Then we move into some quality storytelling. We’re introduced to David’s character not through clunky exposition but by showing the audience what he’s like. So we see him watching Lawrence of Arabia (TE Lawrence being another gay Aryan android) and we see him playing basketball and we see him learning Sanskrit from a robo-Hindu teacher. We see him copying Peter O’Toole’s Lawrence down to pronunciation and hairstyle (he has his hair slicked with hair product post-shower, it’s very gay)—so we have the creator-created theme again, the android copies his creators with pitch-perfection (should we copy the Engineers—did we already?).

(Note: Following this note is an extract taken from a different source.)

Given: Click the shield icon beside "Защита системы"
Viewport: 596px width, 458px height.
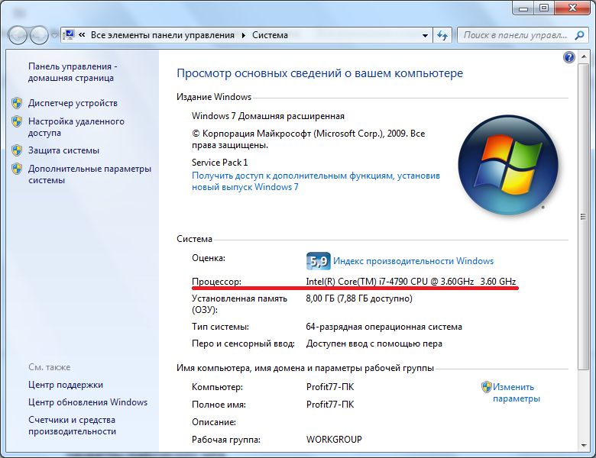Looking at the screenshot, I should (x=17, y=150).
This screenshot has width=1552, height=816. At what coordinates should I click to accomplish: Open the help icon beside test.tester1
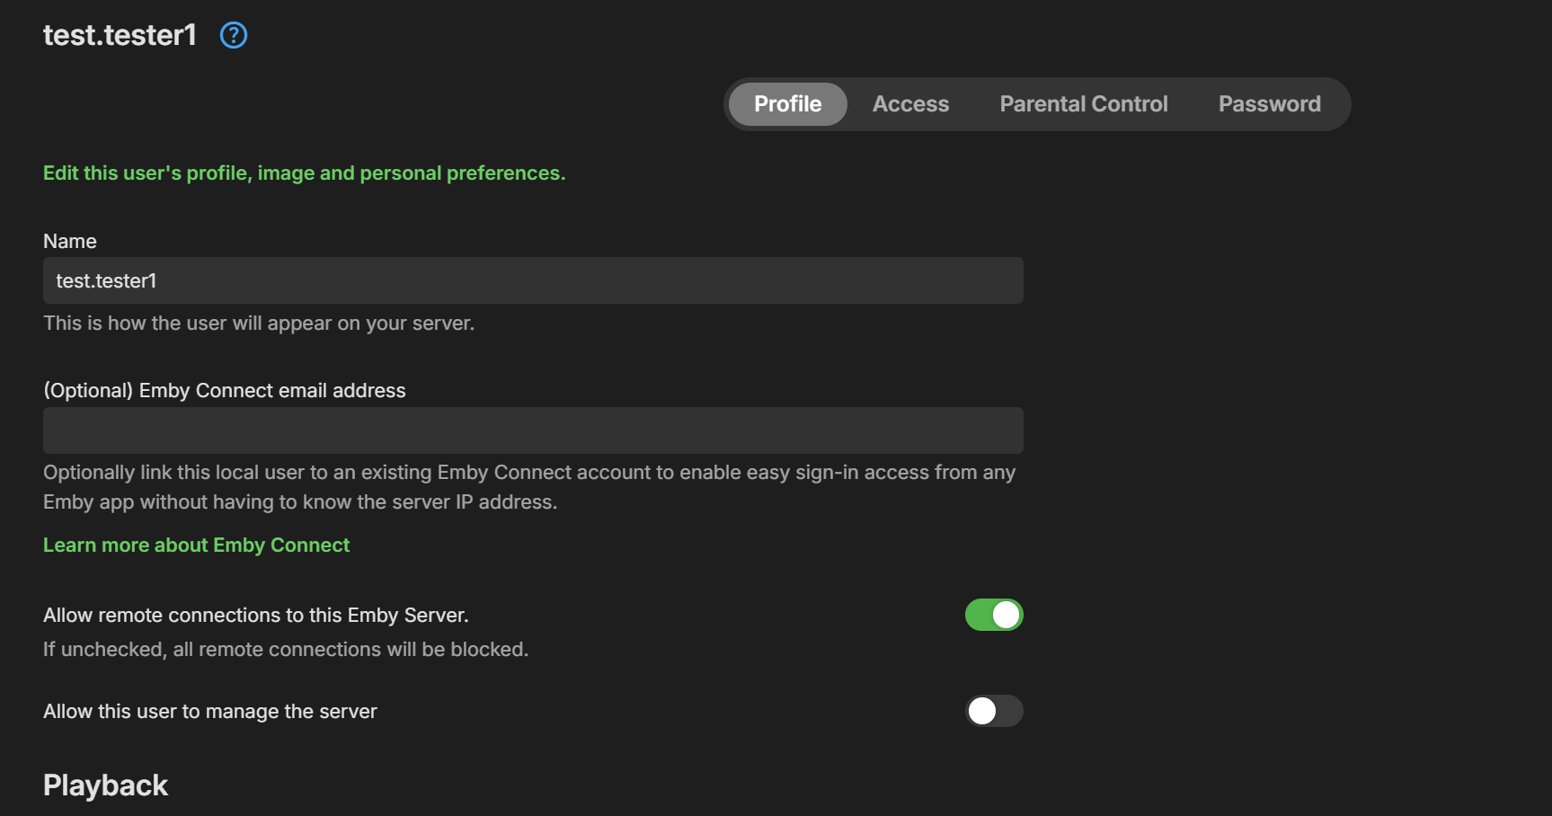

This is fantastic because it’s “show not tell”. There’s nobody who comes on and says, “David’s a cold fish. He’s autistic.” It’s all shown to us and we’re allowed to work out the character’s nature by ourselves without Basil Exposition to appear to tell us what he’s like—interestingly, David is a rare reoccurrence in the modern world, in the otherwise politically-correct Alien universe, of the once-common “sinister queer killer with daddy issues” (see also, Rope—that generally was what a gay character “was” in Hollywood for decades). The secondary villain in Prometheus is gay—though sometimes it’s ambiguous as to whether he really is “the bad guy”.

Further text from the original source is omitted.